Writing like this, by one Rory McCarthy
Amos Oz, one of Israel's most prominent novelists, said it might be "the first flicker of light at the edge of the darkness". The ceasefire between the Israeli military and Palestinian fighters is only two days old, it only covers the Gaza Strip, not the still-occupied West Bank, and already it has been breached a number of times.
Yet some in Israel and among the Palestinians are hoping that the end to a particularly brutal round of violence, five months of clashes in Gaza that have claimed at least 380 lives, may be the beginning of a return to peace talks. If so, it would be the first time for major negotiations between Israel and the Palestinians in the six years since the start of the second intifada.

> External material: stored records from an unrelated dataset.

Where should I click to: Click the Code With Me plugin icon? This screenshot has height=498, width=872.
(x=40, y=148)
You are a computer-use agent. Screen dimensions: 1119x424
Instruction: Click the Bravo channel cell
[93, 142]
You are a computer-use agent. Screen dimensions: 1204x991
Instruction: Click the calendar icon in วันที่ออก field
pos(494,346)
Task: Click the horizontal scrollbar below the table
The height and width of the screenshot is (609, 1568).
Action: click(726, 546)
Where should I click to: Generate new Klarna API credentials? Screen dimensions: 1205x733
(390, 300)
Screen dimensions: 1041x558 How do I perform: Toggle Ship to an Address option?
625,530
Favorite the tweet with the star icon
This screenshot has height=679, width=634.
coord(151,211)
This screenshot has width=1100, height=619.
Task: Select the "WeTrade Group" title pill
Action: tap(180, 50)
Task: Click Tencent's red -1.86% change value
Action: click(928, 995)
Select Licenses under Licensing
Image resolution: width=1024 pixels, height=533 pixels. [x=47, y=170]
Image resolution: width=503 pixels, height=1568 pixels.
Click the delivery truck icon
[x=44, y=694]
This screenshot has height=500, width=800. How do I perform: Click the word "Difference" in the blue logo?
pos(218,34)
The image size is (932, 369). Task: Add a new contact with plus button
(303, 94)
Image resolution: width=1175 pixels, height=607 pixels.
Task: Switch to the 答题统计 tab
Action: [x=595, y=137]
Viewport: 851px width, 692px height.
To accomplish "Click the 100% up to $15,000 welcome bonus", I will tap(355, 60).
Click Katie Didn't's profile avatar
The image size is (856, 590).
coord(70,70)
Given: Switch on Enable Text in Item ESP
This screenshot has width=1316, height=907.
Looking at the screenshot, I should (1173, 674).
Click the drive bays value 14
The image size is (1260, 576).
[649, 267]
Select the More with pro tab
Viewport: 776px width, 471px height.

"Perhaps a change on both sides is occurring at present," said Oz, writing in yesterday's Yedioth Ahronoth, a popular Israeli newspaper. "The feeling of impasse and the fear of a vicious cycle apparently is shared by both sides." If the ceasefire was followed by other key steps it could be, he said, "the threshold of a new process".
Most Israelis and Palestinians understand, he said, what a future agreement would look like: two states on the 1967 borders with "reciprocal changes", two capitals in Jerusalem, no "right of return" but likewise the end of "most of the settlements" on the West Bank. But leaders on both sides have failed to move convincingly towards that future.